Rated 5 out of 5 by from No stomach distress! Have grown these cakes for years! They are excellent climbers, prolific and crisp!
Date published: 2017-08-19
Rated 5 out of 5 by from Great Dependable Cucumber I have grown this as well as several other varieties and it has done well compared with with the others. It produces nice, straight, nice slicing size cucumbers,
Date published: 2017-08-07
Rated 1 out of 5 by from Disappointing All six seeds I planted germinated and produced healthy plants. These bloomed well but produced only about six medium small cucumbers before they quit blooming. The plants still look OK except that they wilt badly in warm weather (70's) .Providing a bit of shade and watering every few days keeps the plants looking OK but still no more fruit! Maybe it's our cool (San Francisco Bay area) summer weather?? At least the fruit we did get tasted good...

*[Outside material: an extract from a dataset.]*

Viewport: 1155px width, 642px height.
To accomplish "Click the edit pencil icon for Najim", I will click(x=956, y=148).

Date published: 2017-07-19
Rated 5 out of 5 by from Love this Cucumber Second year in a row I have got them and plan to buy some every year... Planted them again this Spring and even thought it is getting hot and dry they keep producing... Even when they get large and they do get large, some over 12 inches long, they are crisp and tasty... Best cucumber I ever planted. Have several other types of cukes and they have burned out already but this type will produce all Summer long...
Date published: 2017-07-15
Rated 5 out of 5 by from Great Taste, Fantastic Yield I grew these on the ground and in cages (like tomatoes). The vines and yoild was prolific. Excellent taste. I'm coming back for more! Gave away tons!

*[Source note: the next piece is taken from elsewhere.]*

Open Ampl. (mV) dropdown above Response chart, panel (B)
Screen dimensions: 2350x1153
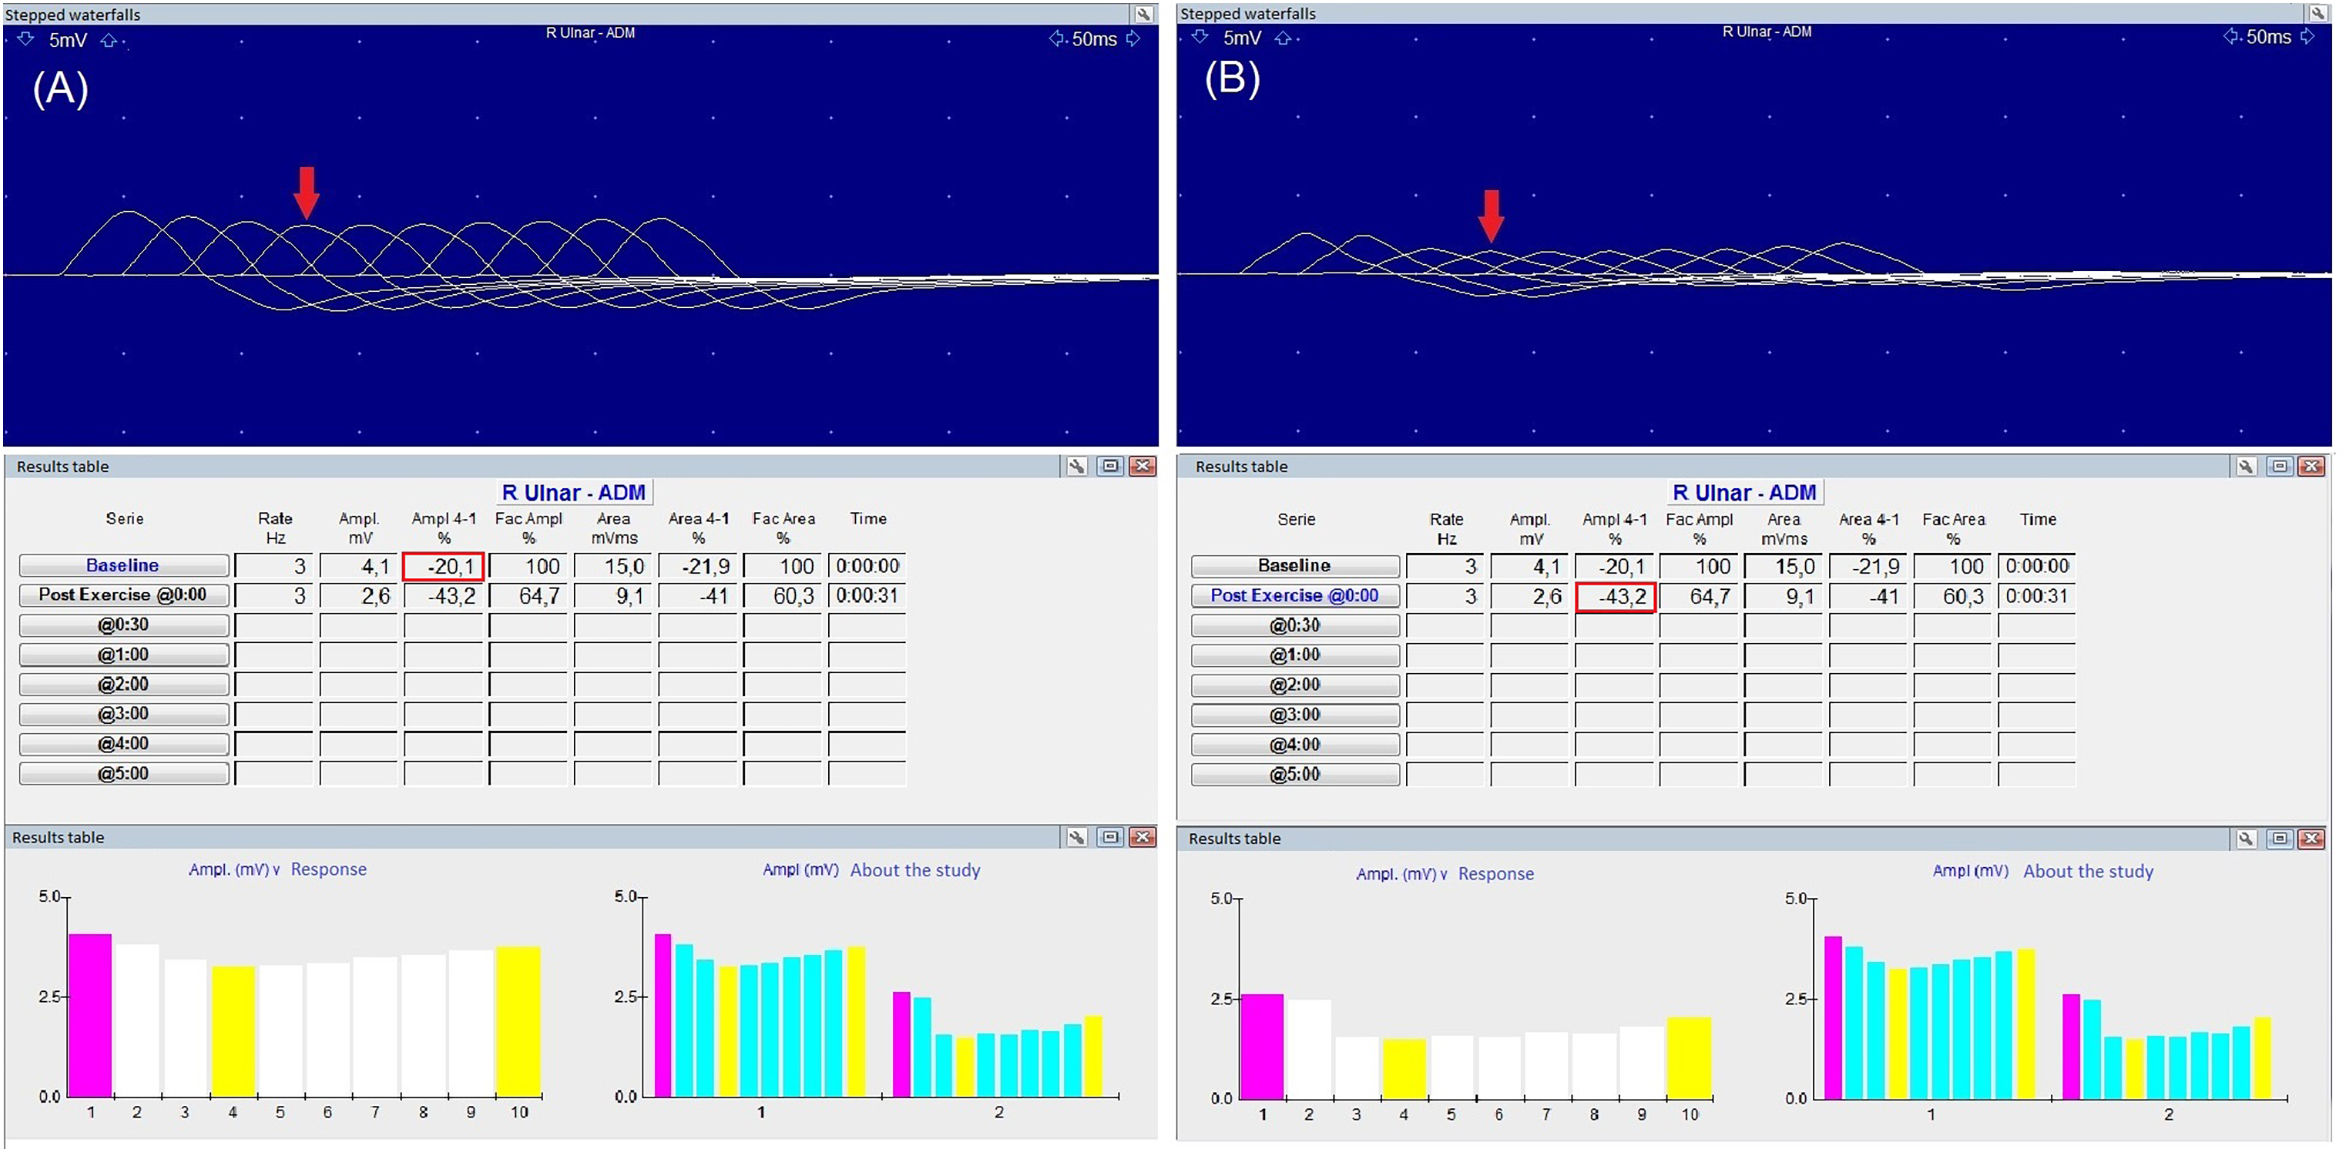click(1401, 874)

Date published: 2017-07-15
Rated 5 out of 5 by from Sweet Burpless Hybrid Cucumber This past spring was my first time to purchase seeds from Burpee so it was my first time to try the Sweet Burpless cucumber and it is amazing! I live in East Texas where the heat and humidity take a toll on veggies from about mid July on. One reason I chose the Sweet Burpless because it was resistant to the molds. I has performed like I never imagined! I canned 205 quarts of pickles! I have given away sacks of cucumbers to friends and coworkers. Our horses eat them happily every day. Today is October 8 and while most of the vines have died down, about 1/3 of them are still growing and blooming! Also, the germination rate was nearly 100%. While I may not need cucumbers next year... I am going to shop for the other seeds I usually buy locally because the quality of these seeds has been exceptional. Thank you for providing such a great product!
Date published: 2016-10-08
Rated 4 out of 5 by from A crisp and delicious cucumber The only reason I knocked off a star is that mine had some very large seeds unless I picked them early when they were only 7" long. It was a very dry summer, so the cucumbers were pretty misshapen. I watered using a drip line every 3-4 days for 90 min, and they still came out 1/2 skinny 1/2 bloated. However, taste was excellent, a good producer. 1st time that I've ever had cucumbers into September, usually powdery mildew takes my plants out by end of July. This year used fish & seaweed fertilizer mid-July and again end of August. Grew 2 plants, direct seed, and had at least 6 cucumbers a week to eat/share with friends.
Date published: 2016-09-18
Rated 5 out of 5 by from A Winner, Finally I've had problems with various kinds of cukes (and pickles) over the years, the ultimately fatal problem usually stemming from what I think has been some kind of downy mildew and/or blight. This year, however, this variety pulled through that issue (it did in my pickles!) and the production is still going strong into September. Oddly enough, the plants from seeds that I direct-sowed have produced better than those I seed-started. My strongest advice is to (carefully) train/weave the vines higher through a lattice of some sort - the best of my crop has come at a height of 4-5' - to get distance from soil-borne pests, and so the fruits hang/get good shape/harvest more easily. Also, allow for ample room - the vines will run far!